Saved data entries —
━━━
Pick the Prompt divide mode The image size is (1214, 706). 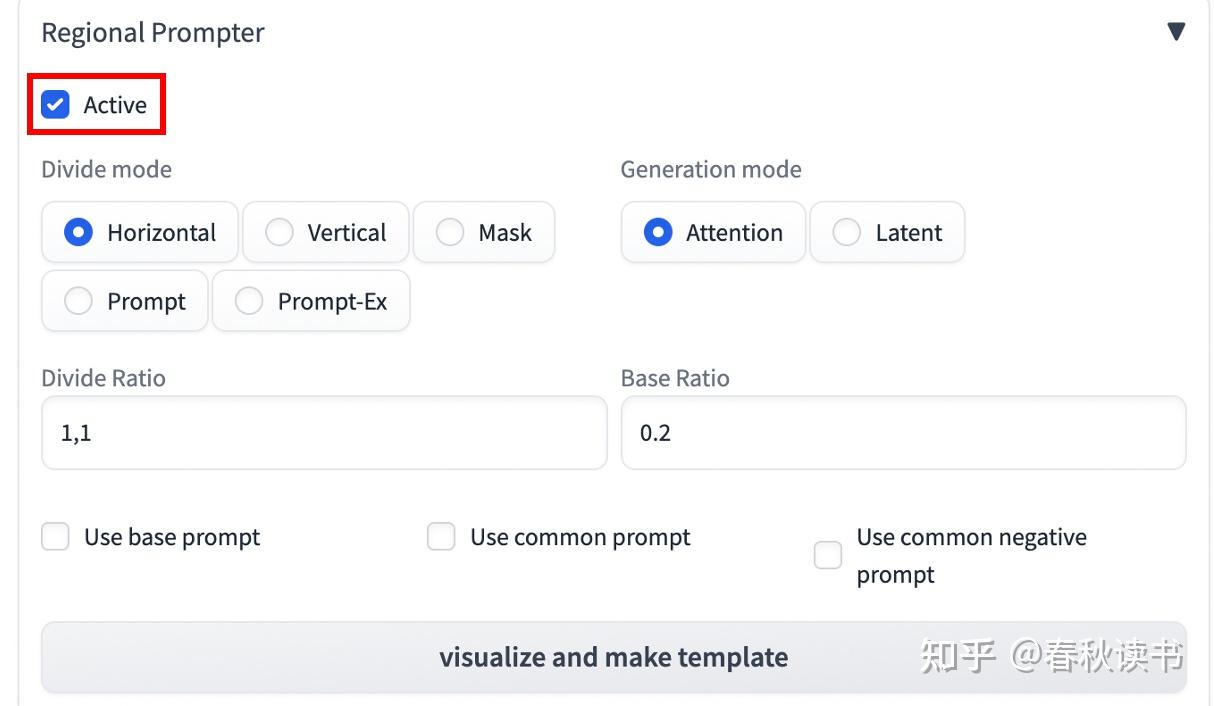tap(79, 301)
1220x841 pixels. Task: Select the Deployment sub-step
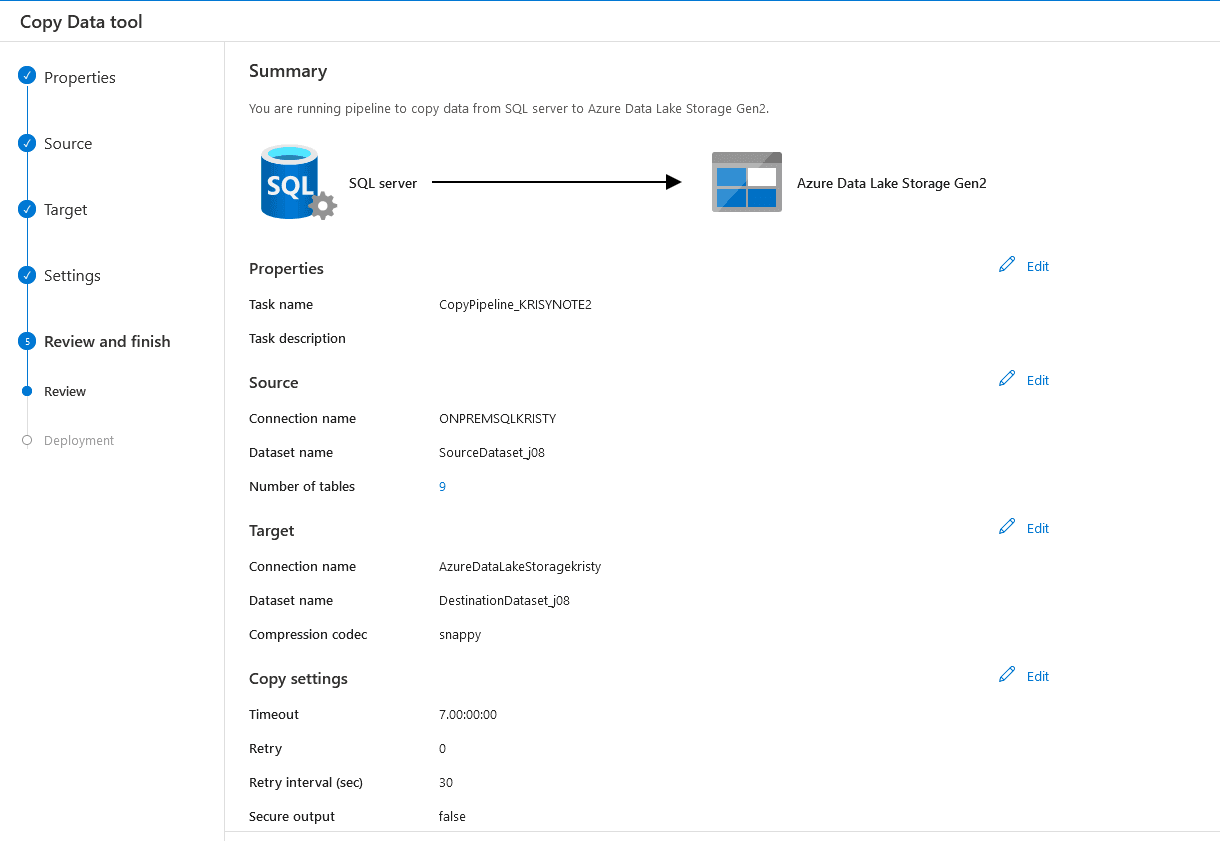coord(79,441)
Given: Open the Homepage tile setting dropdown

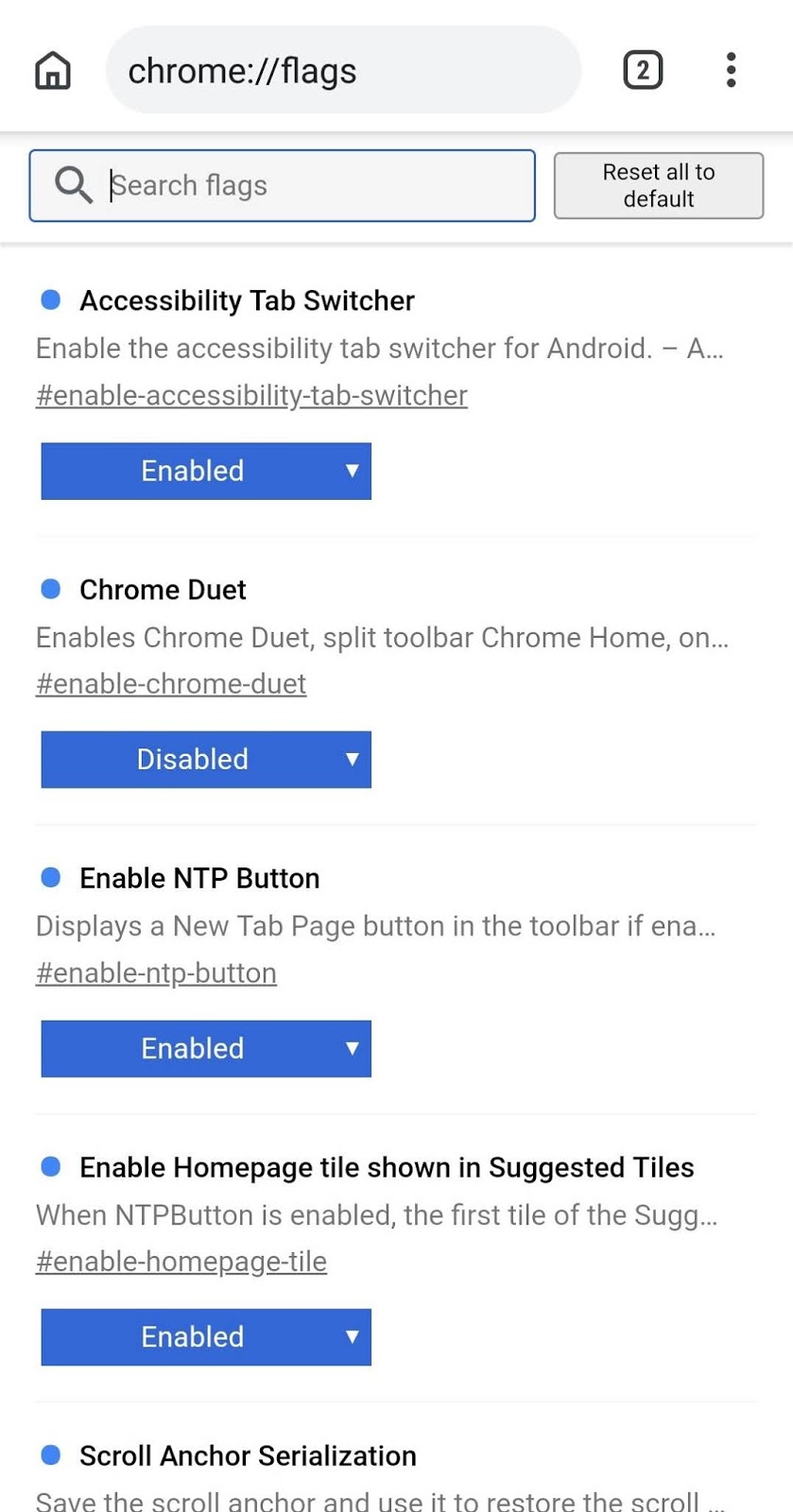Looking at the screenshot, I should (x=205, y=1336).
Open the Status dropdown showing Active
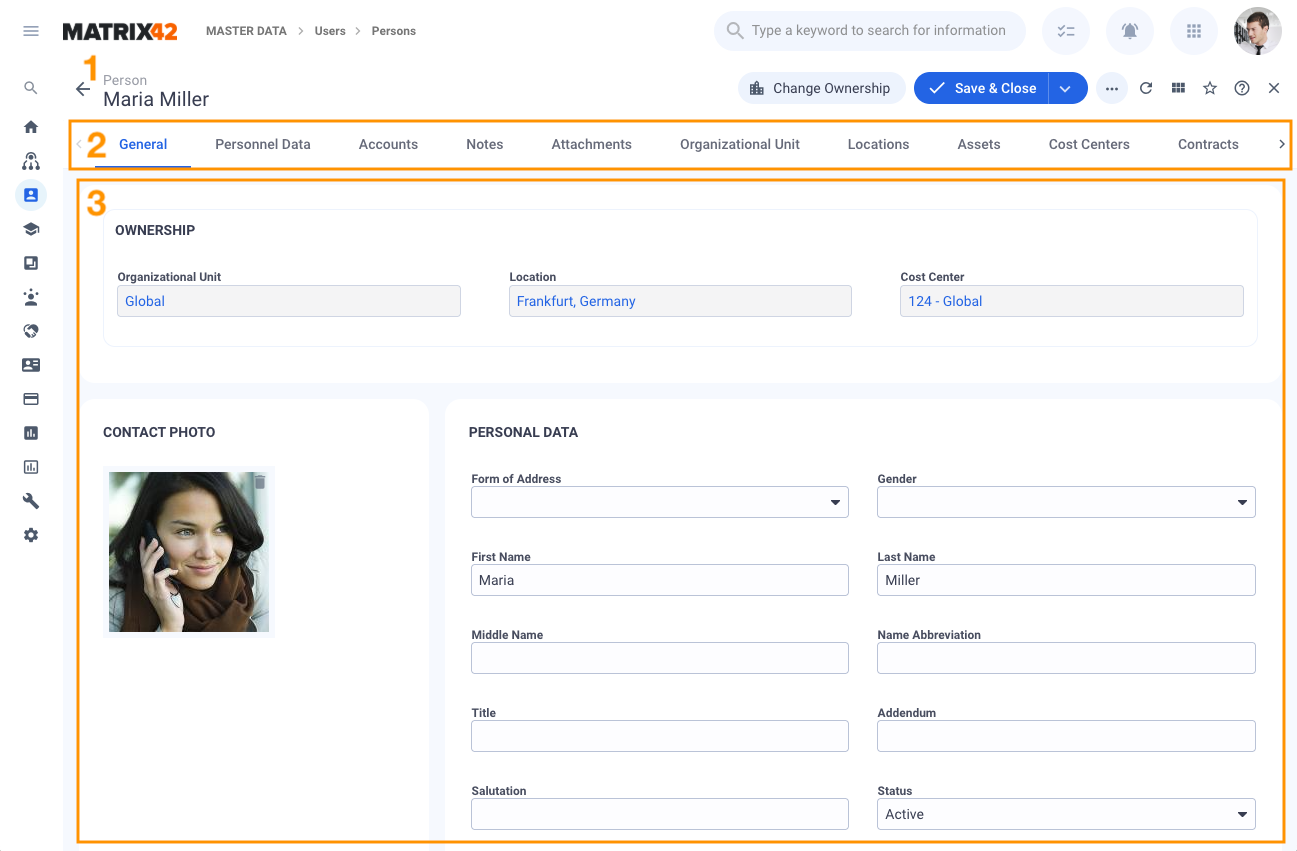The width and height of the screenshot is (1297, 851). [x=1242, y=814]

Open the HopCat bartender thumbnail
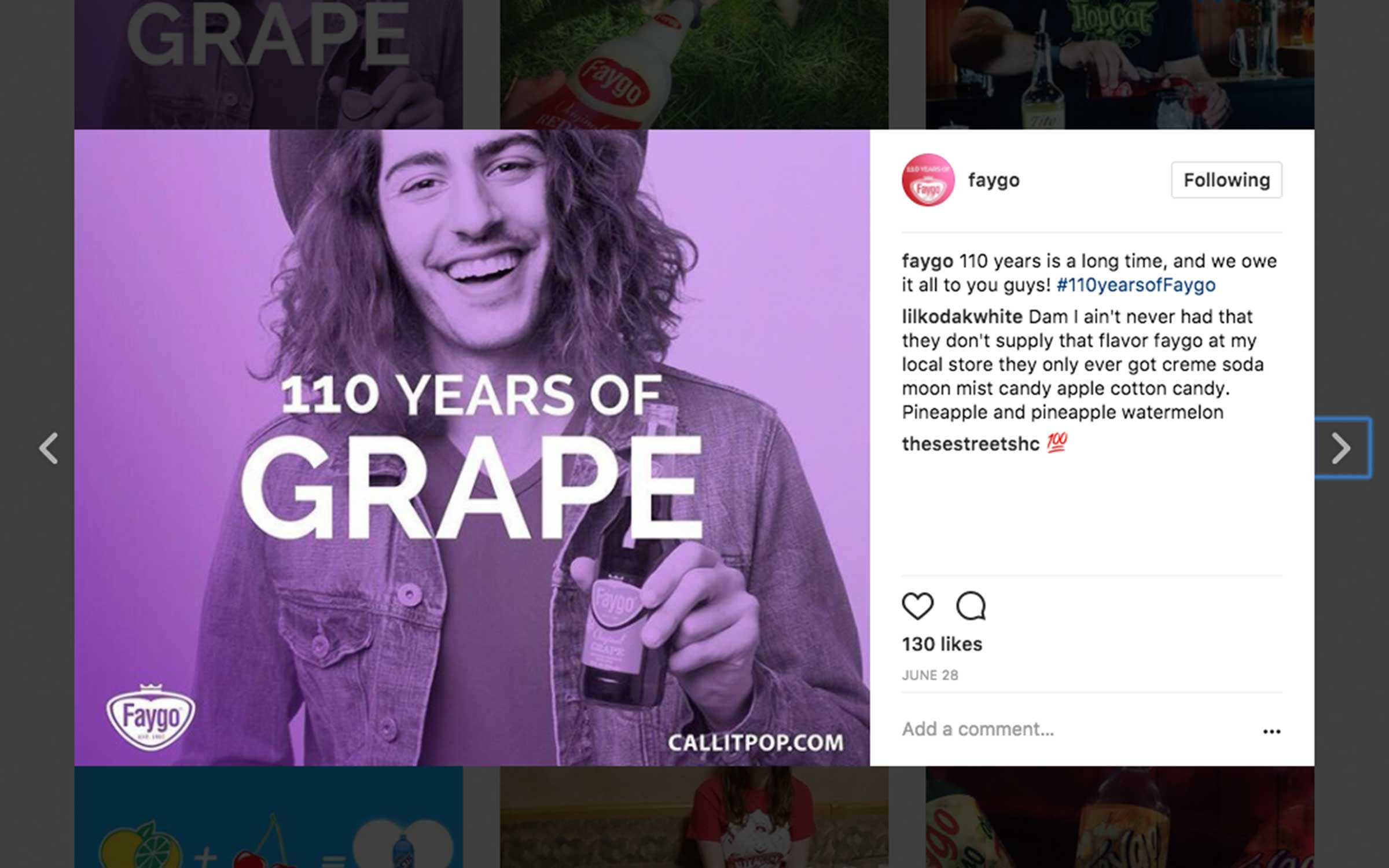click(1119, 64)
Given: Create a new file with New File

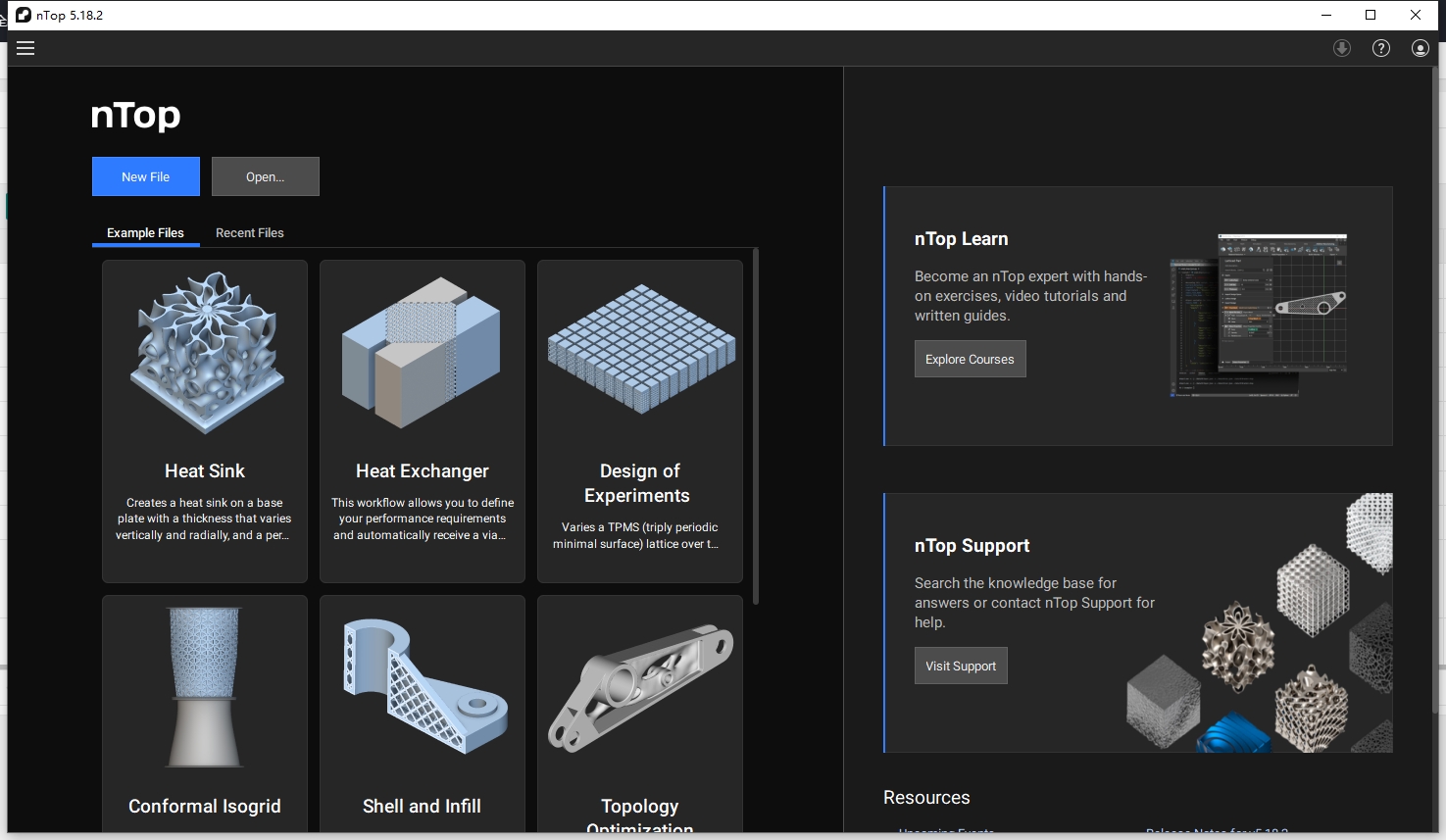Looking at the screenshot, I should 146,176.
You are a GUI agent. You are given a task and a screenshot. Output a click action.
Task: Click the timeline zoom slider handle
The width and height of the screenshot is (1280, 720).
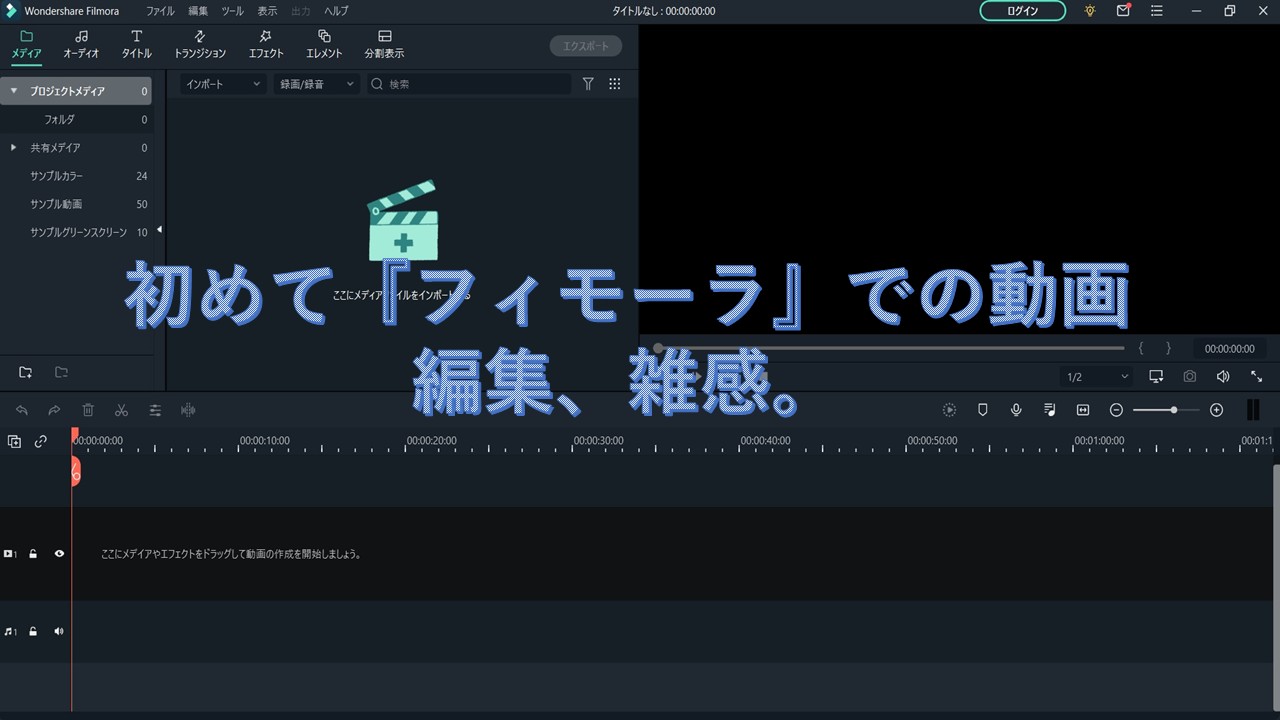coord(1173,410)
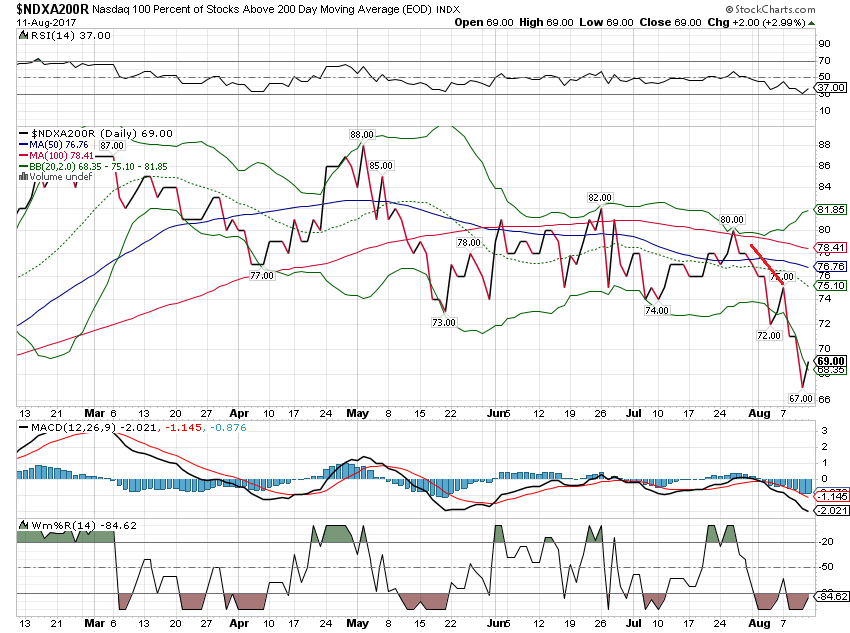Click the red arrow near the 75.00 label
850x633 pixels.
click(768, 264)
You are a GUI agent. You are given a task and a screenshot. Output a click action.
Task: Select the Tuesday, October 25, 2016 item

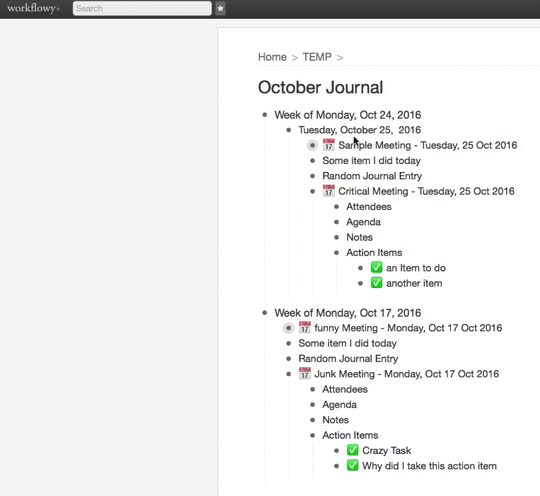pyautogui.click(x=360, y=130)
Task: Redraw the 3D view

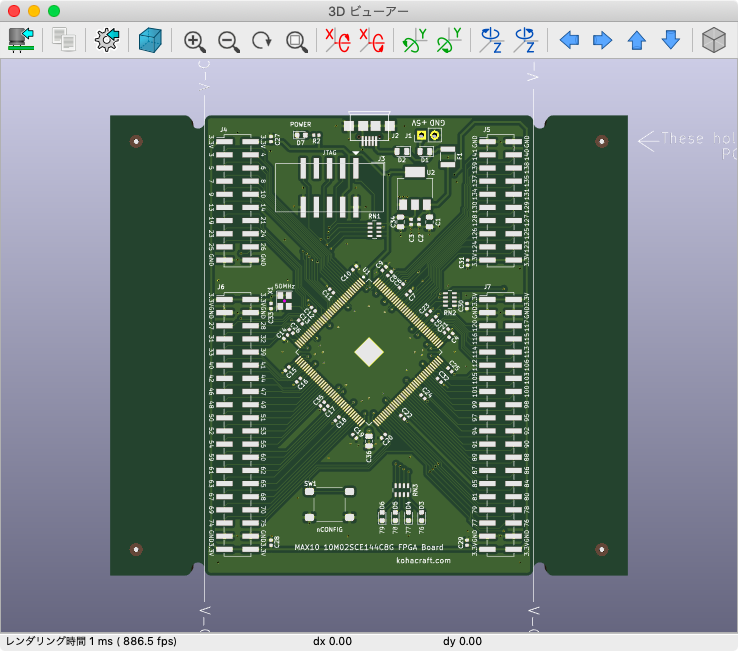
━━━
Begin at the line with "Task: Click the timeline zoom slider handle" and retype exactly every line through the last one of the entries above, both included, and nothing more; pictures stay out.

Task: Click the timeline zoom slider handle
The width and height of the screenshot is (1280, 720).
coord(1173,410)
Click the red arrow near the 75.00 label
850x633 pixels.
click(768, 264)
You are a GUI agent. You are given a task and a screenshot. Output a click action.
Task: Select the Tuesday, October 25, 2016 item

pyautogui.click(x=360, y=130)
Task: Redraw the 3D view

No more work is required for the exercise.